[Opening Entries shown section]
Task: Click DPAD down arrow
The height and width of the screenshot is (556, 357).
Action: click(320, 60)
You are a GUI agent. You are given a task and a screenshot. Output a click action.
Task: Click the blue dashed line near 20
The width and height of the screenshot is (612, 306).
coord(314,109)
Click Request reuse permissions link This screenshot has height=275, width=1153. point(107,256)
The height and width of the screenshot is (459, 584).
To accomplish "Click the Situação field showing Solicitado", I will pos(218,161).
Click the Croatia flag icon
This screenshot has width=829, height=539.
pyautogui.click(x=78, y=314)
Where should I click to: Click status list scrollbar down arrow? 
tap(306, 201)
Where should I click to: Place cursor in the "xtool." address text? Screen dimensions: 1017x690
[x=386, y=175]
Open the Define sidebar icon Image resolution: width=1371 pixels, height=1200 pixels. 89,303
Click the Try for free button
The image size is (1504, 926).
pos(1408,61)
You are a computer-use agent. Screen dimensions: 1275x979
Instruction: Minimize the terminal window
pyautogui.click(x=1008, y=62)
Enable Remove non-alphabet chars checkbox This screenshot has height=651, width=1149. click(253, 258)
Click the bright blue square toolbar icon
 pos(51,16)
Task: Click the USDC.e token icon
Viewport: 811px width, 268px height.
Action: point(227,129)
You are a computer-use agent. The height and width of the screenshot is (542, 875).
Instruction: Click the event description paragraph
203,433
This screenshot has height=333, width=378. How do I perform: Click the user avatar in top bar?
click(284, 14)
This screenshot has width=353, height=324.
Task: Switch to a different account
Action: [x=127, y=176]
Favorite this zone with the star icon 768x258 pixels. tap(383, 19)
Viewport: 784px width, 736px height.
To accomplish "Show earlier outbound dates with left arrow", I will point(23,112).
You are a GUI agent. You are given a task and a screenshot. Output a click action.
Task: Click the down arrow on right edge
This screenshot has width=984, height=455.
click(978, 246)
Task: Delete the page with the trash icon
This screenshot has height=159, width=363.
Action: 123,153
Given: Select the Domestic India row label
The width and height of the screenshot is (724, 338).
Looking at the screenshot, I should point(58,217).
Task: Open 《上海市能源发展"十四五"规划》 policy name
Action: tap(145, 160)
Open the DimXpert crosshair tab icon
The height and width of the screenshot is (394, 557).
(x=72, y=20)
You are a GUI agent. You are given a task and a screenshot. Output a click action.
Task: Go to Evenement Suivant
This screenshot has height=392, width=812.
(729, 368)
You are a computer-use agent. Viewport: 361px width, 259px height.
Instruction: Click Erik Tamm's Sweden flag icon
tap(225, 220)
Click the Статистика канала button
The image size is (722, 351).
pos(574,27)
[Closing Entries shown section]
#### Exercise instructions:
Look through the entries above for the word "with". Copy every line where it shows up.

#### Answer to the exercise:
Favorite this zone with the star icon 768x258 pixels. tap(383, 19)
To accomplish "Show earlier outbound dates with left arrow", I will point(23,112).
Task: Delete the page with the trash icon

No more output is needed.